Archive for January, 2010

Shuffles & randoms

Wednesday, January 20th, 2010

I was asked a question about shuffling yesterday which got me thinking. How do you write an algorithm to truly shuffle a deck of cards without any bias?

There are a couple of well-known algorithms to do this, both popularized by Donald Knuth. At a very abstract high-level they are:

  1. generate a random number for each card in the deck then sort the cards by number. If two cards are assigned the same number then try again;
  2. go through the deck, taking each card in turn and swap it with some random position in the deck.

Clearly #1 could take a longer time to run since you’ve got to sort cards and deal with clashes. Although with only 52 cards in a deck you are probably not too worried about algorithmic complexity.

#2 looks good on the surface but there are a few gotchas to be aware of. With a deeper mathematical analysis you can see why. The first is that if you swap cards with any position in the pack you will not get an even distribution with shuffles. This is because you’ve written an algorithm that has n^n execution paths and there are only n! permutations. Using the wikipedia example consider just 3 cards: your algorithm can produce 3^3 = 27 outcomes but there are only 6 permutations for shuffling. You cannot fit 27 into 6 so there must be some outcomes from your algorithm that are more likely (see pigeonhole principal).

The solution is to swap with the portion of the pack that has not yet been swapped with.

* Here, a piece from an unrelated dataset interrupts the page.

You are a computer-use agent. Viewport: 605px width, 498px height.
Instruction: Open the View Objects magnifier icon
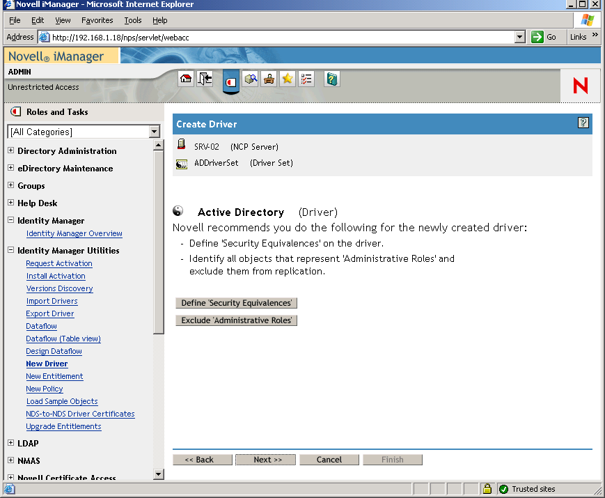click(251, 79)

Wikipedia has a clear article on shuffling and implementations with further details on the impact of using the mod operator with random numbers (again, the space of randoms being generated then having mod applied is not an even distribution). A final note is that you need to seed your random number generator or it’ll be pseudo-random. Or better yet use random.org

Location based services for mobiles

Friday, January 8th, 2010

Location based services have been around for a number of years in the research community. They were always fun to build and excellent research vehicles but needed something to change before hitting the streets. Well, now we’re beginning to carry GPS enabled devices these services have hit the mainstream. I regularly use Yelp and Around Me on the iPhone to find local restaurants, gas stations, and coffee shops. The integration with the maps application is a fantastic coupling. Now Google have released their search services with the “Near me now” service (iPhone and Andriod in US only).

Location data for these applications is usually derived from GPS readings but it is not limited to that. You can use wifi spotting, video capture, parse user calendars or discover location by inference (I am near Alice and Alice knows where she is so I can find where I am). But in practice are these other inputs really required? Or are they all part of a larger model of the real world?

Location based services are a manifestation of pervasive computing in the real world. Next will come more complex context aware services with social aspects and recommendations. I’ve oft heard the question “who will pay for the infrastructure for pervasive computing?”. I think the answer is still “we will” but now you can add “and already are”.